Here are a few ways you can create a more calm and comfortable holiday season for you and your family: It’s common for kids to be uneasy when meeting new people, even family members. They might be nervous to play with cousins they haven’t seen in a while or meeting Tia Maria for the first time, (especially if she’s a cheek-pincher.)
To make these encounters a little easier, show your child photos of who they are going to meet beforehand. And don’t worry if your child is still shy and uneasy when they meet in person. Let them build their self-confidence at their own pace. Adding new places to all those new faces can be doubly troubling for your little one. Whether you’re going across town or cross country, try introducing them to your hosts and their home before the rest of the guests show up. Arriving even 15 minutes early can help ease your child into the new environment and avoid jangled nerves.

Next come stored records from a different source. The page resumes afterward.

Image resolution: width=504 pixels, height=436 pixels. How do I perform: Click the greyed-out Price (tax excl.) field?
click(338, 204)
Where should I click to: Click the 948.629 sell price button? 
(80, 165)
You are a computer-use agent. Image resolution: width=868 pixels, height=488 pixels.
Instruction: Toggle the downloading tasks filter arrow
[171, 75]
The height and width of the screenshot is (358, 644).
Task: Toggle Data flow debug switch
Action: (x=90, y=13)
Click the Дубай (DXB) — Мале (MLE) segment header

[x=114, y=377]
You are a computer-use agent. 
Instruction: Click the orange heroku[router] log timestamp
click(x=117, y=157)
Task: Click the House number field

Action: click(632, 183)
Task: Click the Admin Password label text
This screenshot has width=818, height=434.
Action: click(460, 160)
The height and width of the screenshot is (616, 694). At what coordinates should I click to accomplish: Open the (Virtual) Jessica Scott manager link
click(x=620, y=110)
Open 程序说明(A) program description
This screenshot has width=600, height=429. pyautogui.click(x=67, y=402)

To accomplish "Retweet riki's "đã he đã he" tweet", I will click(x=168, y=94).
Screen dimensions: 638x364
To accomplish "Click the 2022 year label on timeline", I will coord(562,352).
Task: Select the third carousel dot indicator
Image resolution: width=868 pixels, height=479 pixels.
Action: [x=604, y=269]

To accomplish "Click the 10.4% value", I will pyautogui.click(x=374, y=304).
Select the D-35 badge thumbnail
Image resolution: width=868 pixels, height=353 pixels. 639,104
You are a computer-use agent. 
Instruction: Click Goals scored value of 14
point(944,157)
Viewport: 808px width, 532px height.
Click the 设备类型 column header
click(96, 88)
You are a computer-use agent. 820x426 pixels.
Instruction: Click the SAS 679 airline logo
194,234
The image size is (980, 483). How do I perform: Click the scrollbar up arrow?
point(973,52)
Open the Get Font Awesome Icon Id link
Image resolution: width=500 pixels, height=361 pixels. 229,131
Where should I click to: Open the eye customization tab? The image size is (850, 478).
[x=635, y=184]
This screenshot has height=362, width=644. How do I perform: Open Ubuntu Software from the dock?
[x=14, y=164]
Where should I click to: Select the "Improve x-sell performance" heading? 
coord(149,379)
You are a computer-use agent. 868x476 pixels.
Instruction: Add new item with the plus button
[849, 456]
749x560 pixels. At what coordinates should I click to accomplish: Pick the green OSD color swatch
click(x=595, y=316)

Young kids do best with consistent routines, and it can be hard when their usual day-to-day schedule is disrupted. Do your best to keep regular nap and sleep times when traveling, knowing that your child may need some extra time and attention to get settled. Having visitors in your home can be confusing too, so prepare for these changes before the rush. Is your child going to sleep in a different room or bed when visitors come? Let them try it out a couple of days before to get used to the idea.
Your child may have a hard time competing for your attention among the gathered family and friends, so look for chances to get them involved in holiday activities. Making decorations or letting them help with simple cooking projects are great ways to share the spirit of the season.